> **TASK DESCRIPTION**
An exact transcription of all the data is required.

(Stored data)
********

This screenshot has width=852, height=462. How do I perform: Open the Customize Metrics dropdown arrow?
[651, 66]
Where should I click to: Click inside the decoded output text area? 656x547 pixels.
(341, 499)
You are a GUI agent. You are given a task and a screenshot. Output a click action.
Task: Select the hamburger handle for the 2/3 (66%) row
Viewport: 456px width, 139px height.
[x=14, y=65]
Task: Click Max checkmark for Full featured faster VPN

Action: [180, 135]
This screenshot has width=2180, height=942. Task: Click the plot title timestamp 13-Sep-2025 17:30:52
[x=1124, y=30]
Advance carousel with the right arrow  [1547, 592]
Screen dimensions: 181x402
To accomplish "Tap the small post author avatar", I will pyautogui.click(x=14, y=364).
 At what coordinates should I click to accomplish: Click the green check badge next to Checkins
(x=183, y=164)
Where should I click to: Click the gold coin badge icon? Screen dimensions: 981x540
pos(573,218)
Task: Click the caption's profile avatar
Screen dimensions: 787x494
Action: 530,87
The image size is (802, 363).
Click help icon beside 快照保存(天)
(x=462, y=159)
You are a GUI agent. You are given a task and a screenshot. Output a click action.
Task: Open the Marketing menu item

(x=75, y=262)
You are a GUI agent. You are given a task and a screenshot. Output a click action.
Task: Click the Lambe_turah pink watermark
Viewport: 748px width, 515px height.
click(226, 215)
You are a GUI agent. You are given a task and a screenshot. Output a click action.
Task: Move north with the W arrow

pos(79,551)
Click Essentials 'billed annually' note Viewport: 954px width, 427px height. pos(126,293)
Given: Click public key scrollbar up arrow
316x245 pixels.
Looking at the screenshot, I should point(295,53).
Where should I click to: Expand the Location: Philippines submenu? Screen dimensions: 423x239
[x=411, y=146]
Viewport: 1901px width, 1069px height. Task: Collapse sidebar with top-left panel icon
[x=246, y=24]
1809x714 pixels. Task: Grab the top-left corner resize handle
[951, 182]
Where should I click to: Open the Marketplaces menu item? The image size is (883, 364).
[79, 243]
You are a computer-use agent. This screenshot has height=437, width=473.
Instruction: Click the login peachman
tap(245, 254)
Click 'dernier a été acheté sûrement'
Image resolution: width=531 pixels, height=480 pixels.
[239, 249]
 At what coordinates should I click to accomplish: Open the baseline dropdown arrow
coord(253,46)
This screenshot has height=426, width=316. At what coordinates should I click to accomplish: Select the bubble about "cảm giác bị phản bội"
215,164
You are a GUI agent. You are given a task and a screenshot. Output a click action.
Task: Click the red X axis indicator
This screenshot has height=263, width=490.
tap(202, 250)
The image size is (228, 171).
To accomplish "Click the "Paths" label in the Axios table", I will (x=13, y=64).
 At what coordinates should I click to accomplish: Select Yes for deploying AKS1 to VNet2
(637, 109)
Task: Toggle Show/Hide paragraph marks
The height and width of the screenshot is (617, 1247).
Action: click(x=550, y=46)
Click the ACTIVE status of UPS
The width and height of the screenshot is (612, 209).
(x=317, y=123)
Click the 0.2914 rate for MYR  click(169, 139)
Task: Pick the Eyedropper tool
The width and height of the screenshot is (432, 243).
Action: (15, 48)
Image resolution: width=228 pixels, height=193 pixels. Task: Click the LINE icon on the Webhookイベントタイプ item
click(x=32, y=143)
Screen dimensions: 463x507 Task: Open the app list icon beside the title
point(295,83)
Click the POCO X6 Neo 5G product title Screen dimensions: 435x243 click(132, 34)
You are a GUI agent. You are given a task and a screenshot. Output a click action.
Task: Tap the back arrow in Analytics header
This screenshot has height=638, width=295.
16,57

********

> **WRITTEN ANSWER**
This screenshot has width=852, height=462. How do I perform: Open the Customize Metrics dropdown arrow?
[651, 66]
Where should I click to: Click inside the decoded output text area? 656x547 pixels.
(341, 499)
You are a GUI agent. You are given a task and a screenshot. Output a click action.
Task: Select the hamburger handle for the 2/3 (66%) row
Viewport: 456px width, 139px height.
[x=14, y=65]
Task: Click Max checkmark for Full featured faster VPN

Action: [180, 135]
This screenshot has width=2180, height=942. Task: Click the plot title timestamp 13-Sep-2025 17:30:52
[x=1124, y=30]
Advance carousel with the right arrow  [1547, 592]
Screen dimensions: 181x402
To accomplish "Tap the small post author avatar", I will pyautogui.click(x=14, y=364).
 At what coordinates should I click to accomplish: Click the green check badge next to Checkins
(x=183, y=164)
Where should I click to: Click the gold coin badge icon? Screen dimensions: 981x540
pos(573,218)
Task: Click the caption's profile avatar
Screen dimensions: 787x494
Action: 530,87
The image size is (802, 363).
Click help icon beside 快照保存(天)
(x=462, y=159)
You are a GUI agent. You are given a task and a screenshot. Output a click action.
Task: Open the Marketing menu item

(x=75, y=262)
You are a GUI agent. You are given a task and a screenshot. Output a click action.
Task: Click the Lambe_turah pink watermark
Viewport: 748px width, 515px height.
click(226, 215)
You are a GUI agent. You are given a task and a screenshot. Output a click action.
Task: Move north with the W arrow

pos(79,551)
Click Essentials 'billed annually' note Viewport: 954px width, 427px height. pos(126,293)
Given: Click public key scrollbar up arrow
316x245 pixels.
Looking at the screenshot, I should point(295,53).
Where should I click to: Expand the Location: Philippines submenu? Screen dimensions: 423x239
[x=411, y=146]
Viewport: 1901px width, 1069px height. Task: Collapse sidebar with top-left panel icon
[x=246, y=24]
1809x714 pixels. Task: Grab the top-left corner resize handle
[951, 182]
Where should I click to: Open the Marketplaces menu item? The image size is (883, 364).
[79, 243]
You are a computer-use agent. This screenshot has height=437, width=473.
Instruction: Click the login peachman
tap(245, 254)
Click 'dernier a été acheté sûrement'
Image resolution: width=531 pixels, height=480 pixels.
[239, 249]
 At what coordinates should I click to accomplish: Open the baseline dropdown arrow
coord(253,46)
This screenshot has height=426, width=316. At what coordinates should I click to accomplish: Select the bubble about "cảm giác bị phản bội"
215,164
You are a GUI agent. You are given a task and a screenshot. Output a click action.
Task: Click the red X axis indicator
This screenshot has height=263, width=490.
tap(202, 250)
The image size is (228, 171).
To accomplish "Click the "Paths" label in the Axios table", I will (x=13, y=64).
 At what coordinates should I click to accomplish: Select Yes for deploying AKS1 to VNet2
(637, 109)
Task: Toggle Show/Hide paragraph marks
The height and width of the screenshot is (617, 1247).
Action: click(x=550, y=46)
Click the ACTIVE status of UPS
The width and height of the screenshot is (612, 209).
(x=317, y=123)
Click the 0.2914 rate for MYR  click(169, 139)
Task: Pick the Eyedropper tool
The width and height of the screenshot is (432, 243).
Action: (15, 48)
Image resolution: width=228 pixels, height=193 pixels. Task: Click the LINE icon on the Webhookイベントタイプ item
click(x=32, y=143)
Screen dimensions: 463x507 Task: Open the app list icon beside the title
point(295,83)
Click the POCO X6 Neo 5G product title Screen dimensions: 435x243 click(132, 34)
You are a GUI agent. You are given a task and a screenshot. Output a click action.
Task: Tap the back arrow in Analytics header
This screenshot has height=638, width=295.
16,57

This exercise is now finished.